## What you should do
Restate the full set of records exactly, without adding or dropping a word.
[[ Extracted information, beginning ]]
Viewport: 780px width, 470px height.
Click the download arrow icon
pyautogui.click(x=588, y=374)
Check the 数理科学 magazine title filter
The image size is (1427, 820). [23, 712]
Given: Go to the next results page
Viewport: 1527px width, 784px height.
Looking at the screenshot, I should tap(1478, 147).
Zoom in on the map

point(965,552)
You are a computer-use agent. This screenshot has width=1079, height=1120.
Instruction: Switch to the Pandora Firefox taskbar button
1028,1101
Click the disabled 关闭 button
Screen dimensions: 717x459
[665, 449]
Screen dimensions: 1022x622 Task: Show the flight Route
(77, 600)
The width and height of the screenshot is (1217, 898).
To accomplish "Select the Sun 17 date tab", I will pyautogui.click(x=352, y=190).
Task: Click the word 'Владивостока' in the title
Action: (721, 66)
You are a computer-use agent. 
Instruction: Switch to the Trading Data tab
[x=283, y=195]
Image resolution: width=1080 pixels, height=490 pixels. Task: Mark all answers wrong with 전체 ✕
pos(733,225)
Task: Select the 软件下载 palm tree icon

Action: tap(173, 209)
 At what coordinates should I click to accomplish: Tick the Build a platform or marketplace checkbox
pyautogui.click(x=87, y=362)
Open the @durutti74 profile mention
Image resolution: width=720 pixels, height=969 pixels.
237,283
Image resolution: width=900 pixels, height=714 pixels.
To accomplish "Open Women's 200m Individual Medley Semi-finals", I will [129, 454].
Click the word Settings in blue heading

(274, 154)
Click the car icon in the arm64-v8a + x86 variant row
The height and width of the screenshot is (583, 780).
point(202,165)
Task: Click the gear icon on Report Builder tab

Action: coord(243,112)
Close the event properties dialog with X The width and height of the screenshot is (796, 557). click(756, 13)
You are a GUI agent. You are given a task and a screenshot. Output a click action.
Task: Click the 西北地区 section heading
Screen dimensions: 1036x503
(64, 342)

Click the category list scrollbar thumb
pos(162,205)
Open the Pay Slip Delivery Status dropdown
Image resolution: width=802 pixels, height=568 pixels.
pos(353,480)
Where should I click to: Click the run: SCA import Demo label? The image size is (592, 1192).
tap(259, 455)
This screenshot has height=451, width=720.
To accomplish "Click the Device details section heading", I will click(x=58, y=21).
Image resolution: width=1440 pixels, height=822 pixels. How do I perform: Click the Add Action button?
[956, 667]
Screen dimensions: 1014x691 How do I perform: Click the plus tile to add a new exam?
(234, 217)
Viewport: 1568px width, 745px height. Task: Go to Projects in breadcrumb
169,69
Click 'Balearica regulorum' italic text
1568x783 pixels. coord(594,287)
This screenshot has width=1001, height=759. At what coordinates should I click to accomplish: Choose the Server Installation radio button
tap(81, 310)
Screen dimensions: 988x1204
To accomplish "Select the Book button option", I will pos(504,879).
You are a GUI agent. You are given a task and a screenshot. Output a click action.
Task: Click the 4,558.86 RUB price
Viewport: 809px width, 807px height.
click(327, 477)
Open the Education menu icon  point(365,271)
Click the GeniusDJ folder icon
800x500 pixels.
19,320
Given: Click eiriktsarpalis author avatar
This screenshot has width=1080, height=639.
[[ Extracted information, end ]]
## Output below
Viewport: 780px width, 470px height.
Click the download arrow icon
pyautogui.click(x=588, y=374)
Check the 数理科学 magazine title filter
The image size is (1427, 820). [23, 712]
Given: Go to the next results page
Viewport: 1527px width, 784px height.
Looking at the screenshot, I should tap(1478, 147).
Zoom in on the map

point(965,552)
You are a computer-use agent. This screenshot has width=1079, height=1120.
Instruction: Switch to the Pandora Firefox taskbar button
1028,1101
Click the disabled 关闭 button
Screen dimensions: 717x459
[665, 449]
Screen dimensions: 1022x622 Task: Show the flight Route
(77, 600)
The width and height of the screenshot is (1217, 898).
To accomplish "Select the Sun 17 date tab", I will pyautogui.click(x=352, y=190).
Task: Click the word 'Владивостока' in the title
Action: (721, 66)
You are a computer-use agent. 
Instruction: Switch to the Trading Data tab
[x=283, y=195]
Image resolution: width=1080 pixels, height=490 pixels. Task: Mark all answers wrong with 전체 ✕
pos(733,225)
Task: Select the 软件下载 palm tree icon

Action: tap(173, 209)
 At what coordinates should I click to accomplish: Tick the Build a platform or marketplace checkbox
pyautogui.click(x=87, y=362)
Open the @durutti74 profile mention
Image resolution: width=720 pixels, height=969 pixels.
237,283
Image resolution: width=900 pixels, height=714 pixels.
To accomplish "Open Women's 200m Individual Medley Semi-finals", I will [129, 454].
Click the word Settings in blue heading

(274, 154)
Click the car icon in the arm64-v8a + x86 variant row
The height and width of the screenshot is (583, 780).
point(202,165)
Task: Click the gear icon on Report Builder tab

Action: coord(243,112)
Close the event properties dialog with X The width and height of the screenshot is (796, 557). click(756, 13)
You are a GUI agent. You are given a task and a screenshot. Output a click action.
Task: Click the 西北地区 section heading
Screen dimensions: 1036x503
(64, 342)

Click the category list scrollbar thumb
pos(162,205)
Open the Pay Slip Delivery Status dropdown
Image resolution: width=802 pixels, height=568 pixels.
pos(353,480)
Where should I click to: Click the run: SCA import Demo label? The image size is (592, 1192).
tap(259, 455)
This screenshot has height=451, width=720.
To accomplish "Click the Device details section heading", I will click(x=58, y=21).
Image resolution: width=1440 pixels, height=822 pixels. How do I perform: Click the Add Action button?
[956, 667]
Screen dimensions: 1014x691 How do I perform: Click the plus tile to add a new exam?
(234, 217)
Viewport: 1568px width, 745px height. Task: Go to Projects in breadcrumb
169,69
Click 'Balearica regulorum' italic text
1568x783 pixels. coord(594,287)
This screenshot has width=1001, height=759. At what coordinates should I click to accomplish: Choose the Server Installation radio button
tap(81, 310)
Screen dimensions: 988x1204
To accomplish "Select the Book button option", I will pos(504,879).
You are a GUI agent. You are given a task and a screenshot. Output a click action.
Task: Click the 4,558.86 RUB price
Viewport: 809px width, 807px height.
click(327, 477)
Open the Education menu icon  point(365,271)
Click the GeniusDJ folder icon
800x500 pixels.
19,320
Given: Click eiriktsarpalis author avatar
This screenshot has width=1080, height=639.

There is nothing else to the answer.